They Might Be Giants "Science is Real" song is a bit sad

Sunday, September 06, 2009

Here's a video for a song from a new children's album by They Might Be Giants that I find to be a bit more sad than anything:



It's a bit sad because of the current state of affairs that leads to songs like this being created. Personally, I'm very glad that I never had to be convinced that science was real while growing up; it was simply something that was there. The first thing I wanted to be while growing up was a paleontologist (and astronomer), and at the same time our house was full of religious and mythological books, from the Bible (including apocryphal books) to the Book of the Dead to Arthurian legends, etc., and it wasn't until the advent of the internet that I realized that there were people out there that actually pitted the two against each other. The idea of children being brought up trained to see religion and science in political terms from a very young age is what makes this video a bit sad.

I've often noted that perhaps one reason why science has become so politicized is due to the fact that Latin isn't taught as much as it was a century ago, and few know that it simply comes from the Latin scientia, meaning knowledge. Many other languages reflect this too, such as:

German: Wissenschaft (wissen = know)
Norwegian: Vitenskap (vite = know)
Turkish: Bilim (bilmek = know)
Estonian: Teadus (teadma = know)

One interesting proposal for a word to use in place of science (it'll never happen, but still interesting) is the word lore. It's hard to argue against a word like that, and all of a sudden some of the more eccentric sounding branches of scientific knowledge become that much clearer to the average person - aerology becomes skylore, biology becomes lifelore, economics is wealthlore, eschatology is endtimelore, geology is stonelore, neurology is brainlore, and dendrology becomes treelore. Not all the terms on that list are that clear (and some are weird) but overall it's a list of terms that hits much closer to home for the average English speaker in the 21st century.

German is one of the best examples of why science doesn't really need fanciful terminology - we have hydrogen in English, but Einstein did just fine calling hydrogen Wasserstoff (waterstuff). I don't know if there are any studies out there that prove this, but my hunch is that a terminology that is more comprehensible to the average person is also likely to create a more scientifically literate community, while more obscure terminology is likely to make science seem like an ivory tower type of subject when it's really just a method for testing and proving hypotheses, and gradually increasing one's understanding of the universe.

Bill Watterson explained this best.

6 comments:

Nikki said...

I also had the same reaction when I heard this song. I almost feel it belittles science to have to repeat over and over, "Science is real" like there was ever a question.
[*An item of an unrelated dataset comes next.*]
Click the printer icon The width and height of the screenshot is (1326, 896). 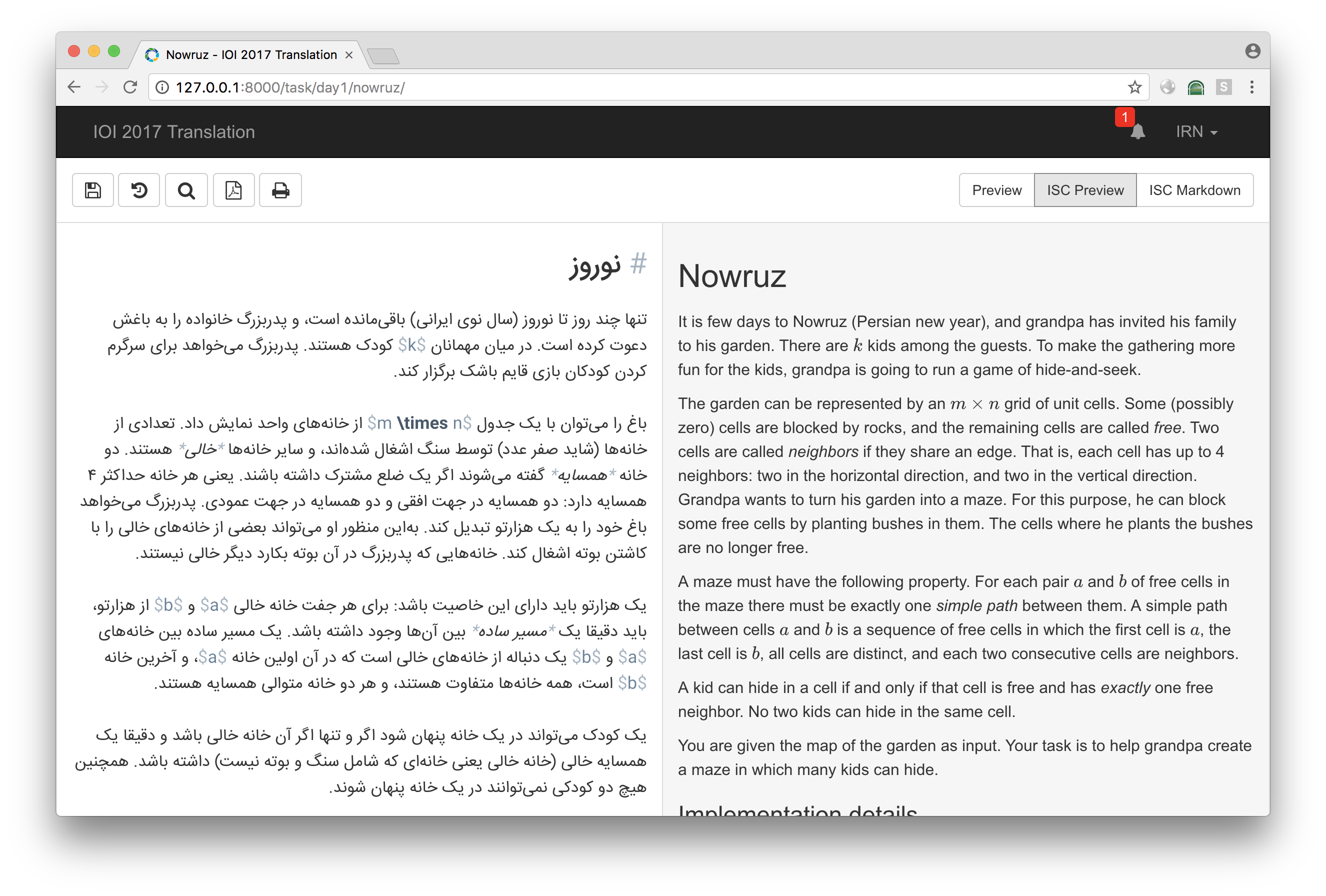coord(280,190)
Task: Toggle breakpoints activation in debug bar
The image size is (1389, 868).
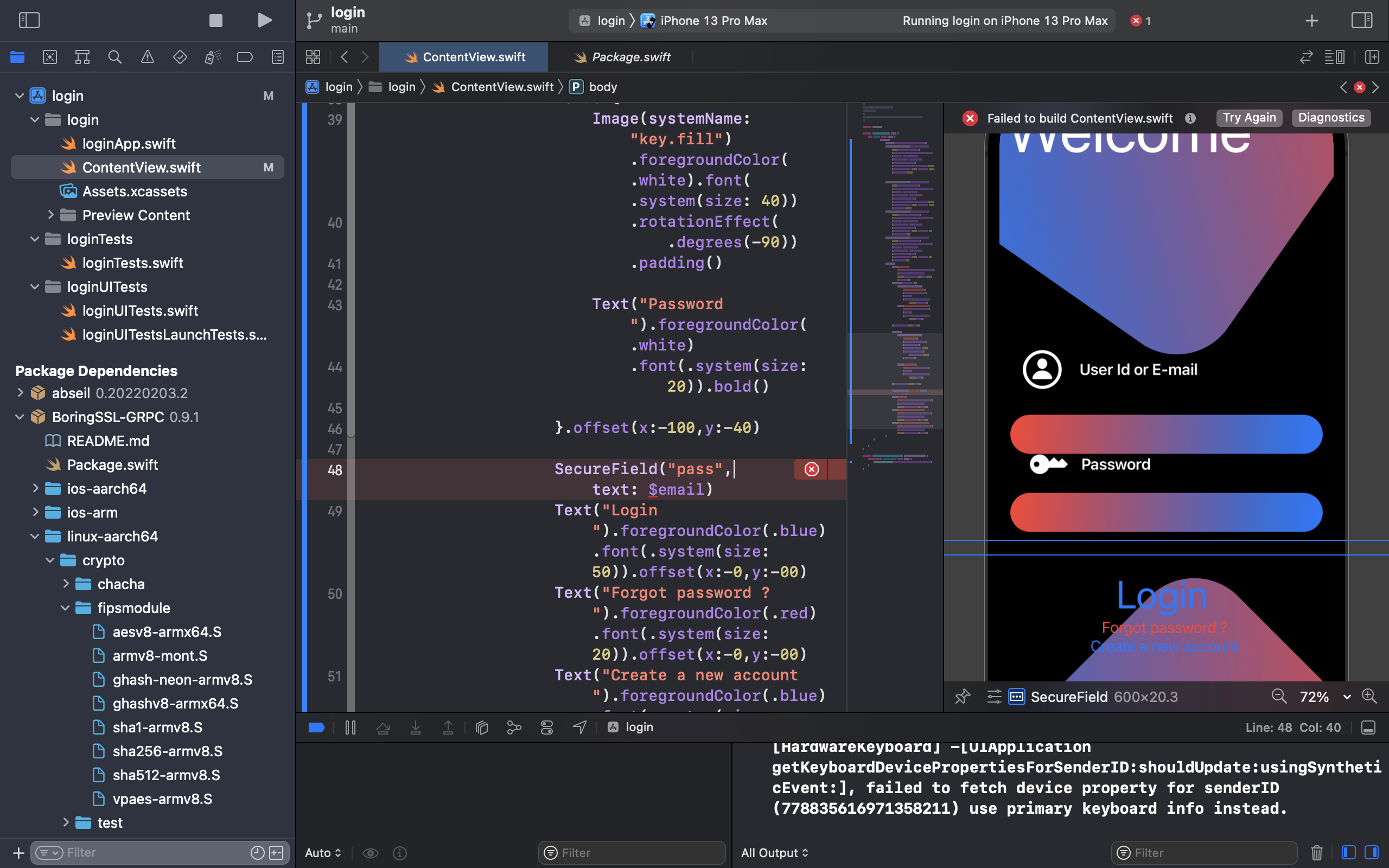Action: point(317,727)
So sad that apparently, it IS questioned now.

ChristShrugged said...

Yes, the reality of Science IS questioned now. Almost half of Americans do not believe that evolution is real.

Biblical literalists are rising up against the scientific community - against schools, simply because the reality science has uncovered inconveniently conflicts with the "reality" in the Holy Bible. This is much like the days of Galileo, but people nowadays forget that the bible says the sun orbits the earth. Evolution is the hot topic.

I am extremely pleased to see TMBG stand up and assert that angels, unicorns, and elves are all on the same level. The symbolism of the child eating the apple and planting its seeds clearly represents the positive influence on humanity that science offers.

This is in stark contrast to the demonization that religion places on it. Don't forget that the "original sin" was supposedly Adam and Eve eating of the fruit that granted them knowledge of good and evil.

When you look at it this way, which is the perspective of the Christian majority, I don't think there's a terminology problem here. Biblical literalism is clearly against knowledge. Period.

Anonymous said...

As a father raising two skeptics (a six year old and a three year old) I am pleased at TMBG for being brave enough to author and produce this album. It maybe sad that we need it, but at least we have it. Even before 9/11, rationality was under pressure, (remember Intelligent Design,) after 9/11 our own politics made such views almost anti-patriotic. It's good to see the first public indications of a rebound in Rational Thought.

Let it continue!

Anonymous said...

They Might Be Giants Rocks! The song is a cry out for people to understand that science uses the tools of experiment to find out what works. Science works. To fix the problems in the world we need the tools of science and to get kids interested in science will only help the world get better. Science is not just real. It rocks!

Anonymous said...

I also think the song is sad, because it seems to suggest that science is all we need.

It's as if there were two kinds of things in this world, real and fake, and science is to be identified with the real. But what about the "supra-real"? What about the things that are so real that science is simply not the appropriate tool for explaining them?

This is where spirituality, religion, story, etc. all come in. Even fictional stories can sometimes speak a truer truth than scientific facts.

I think the song's biggest offense is equating "fact" with "truth." These are not necessarily the same thing.

Anonymous said...

They Might Be Giants Rocks! The song is a cry out for people to understand that science uses the tools of experiment to find out what works. Science works. To fix the problems in the world we need the tools of science and to get kids interested in science will only help the world get better. Science is not just real. It rocks!